_What is needed_: Copy out everything from the line containing "You are a computer-use agent." down to the line containing "tap(134, 254)", changing "more options link" to "more options button" and keeping the rest unchanged. Leave the pictures out.

_Material provided_:
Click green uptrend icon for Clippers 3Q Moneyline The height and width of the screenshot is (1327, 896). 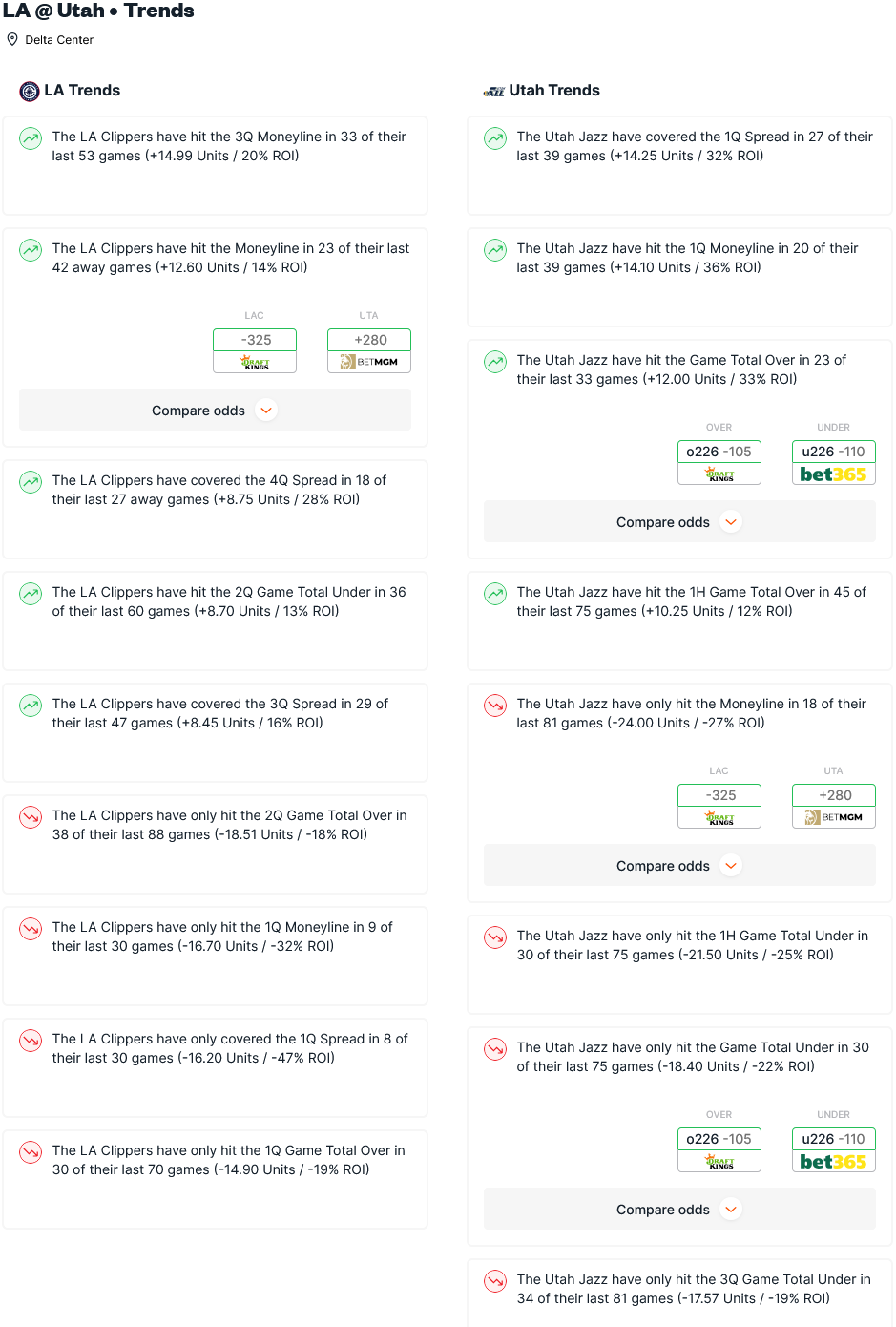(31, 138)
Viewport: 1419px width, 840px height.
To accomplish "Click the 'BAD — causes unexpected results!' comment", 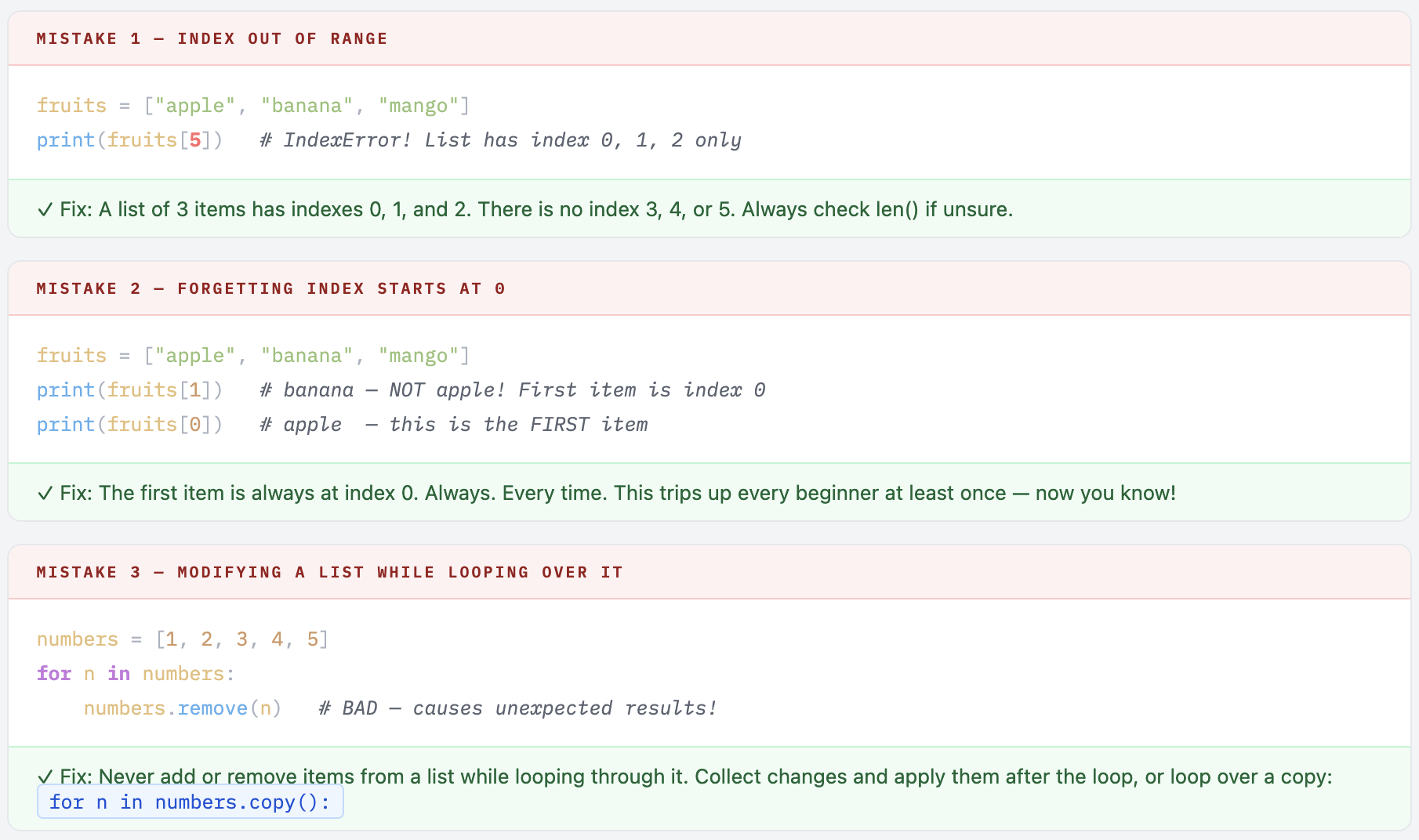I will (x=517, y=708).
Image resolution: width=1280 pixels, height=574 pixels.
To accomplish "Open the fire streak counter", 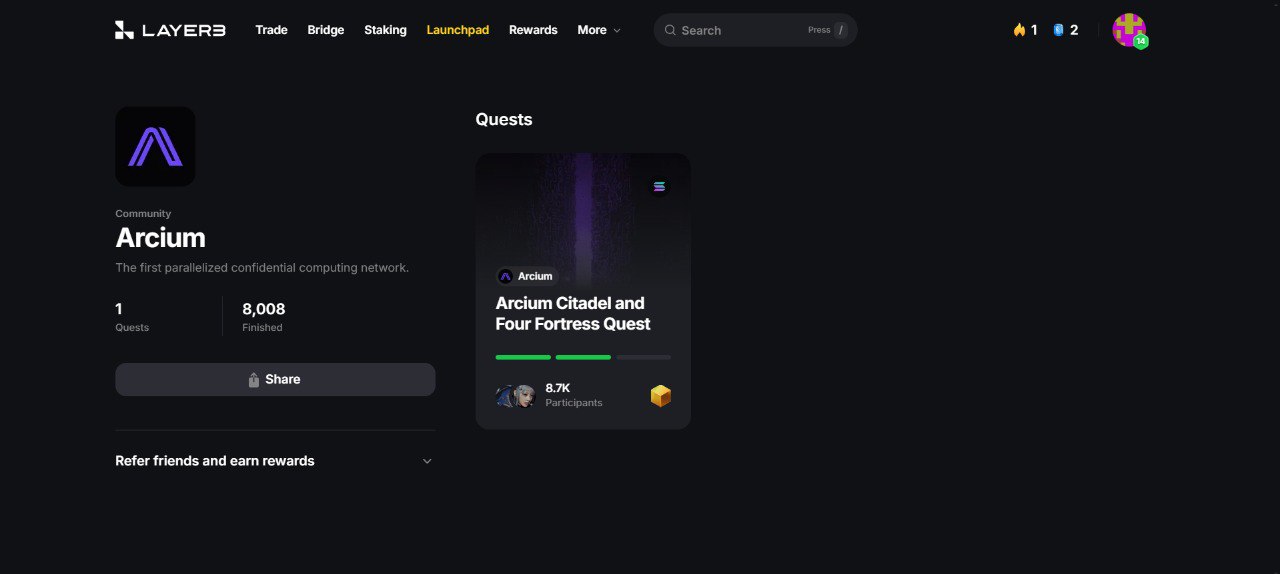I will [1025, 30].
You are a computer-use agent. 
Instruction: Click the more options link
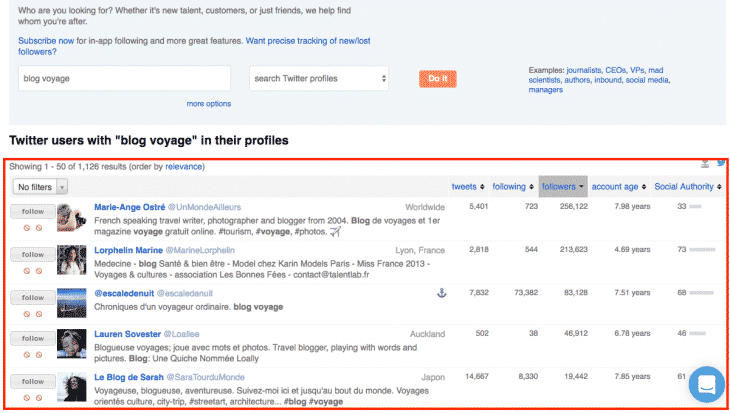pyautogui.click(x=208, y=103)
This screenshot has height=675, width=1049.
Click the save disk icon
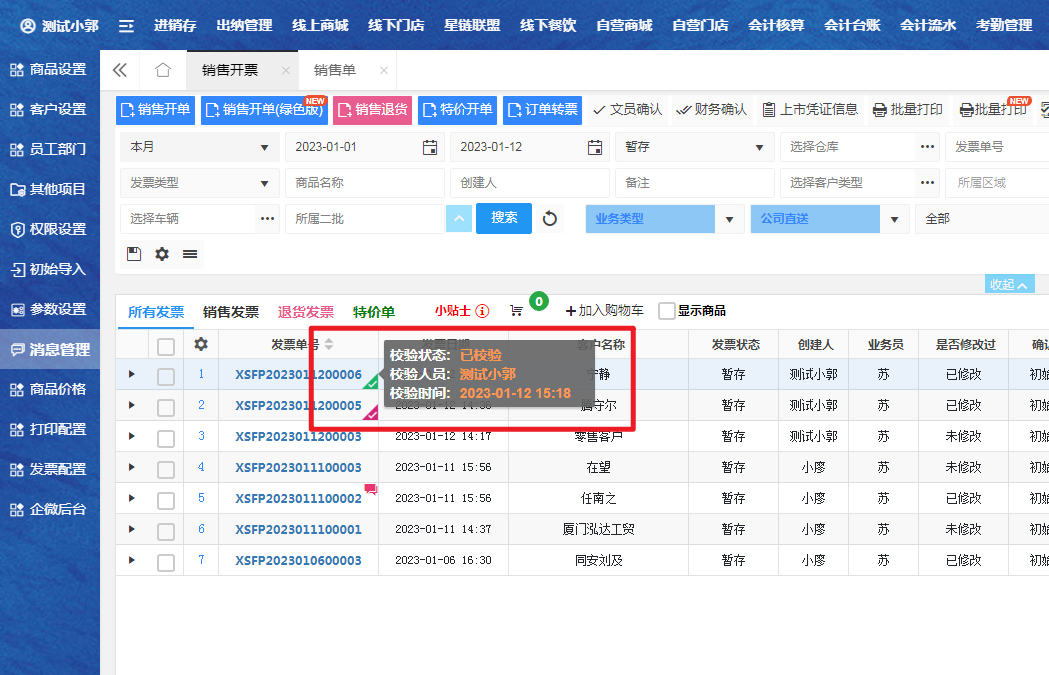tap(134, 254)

...

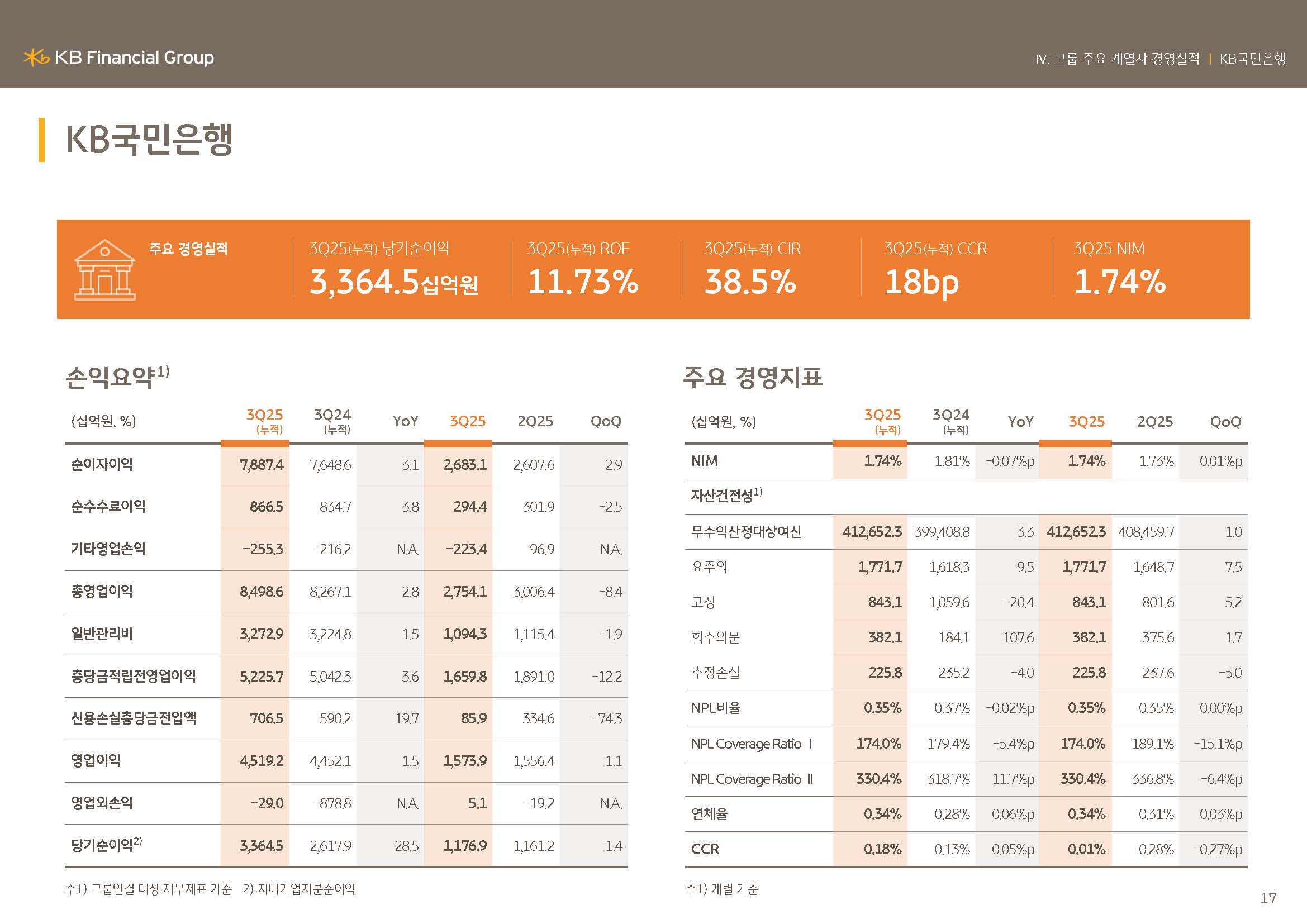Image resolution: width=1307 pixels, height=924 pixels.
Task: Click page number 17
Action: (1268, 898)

_Result_:
You are a computer-use agent. 
Instruction: Click the more options button
pyautogui.click(x=208, y=103)
This screenshot has height=675, width=1049.
Click the save disk icon
tap(134, 254)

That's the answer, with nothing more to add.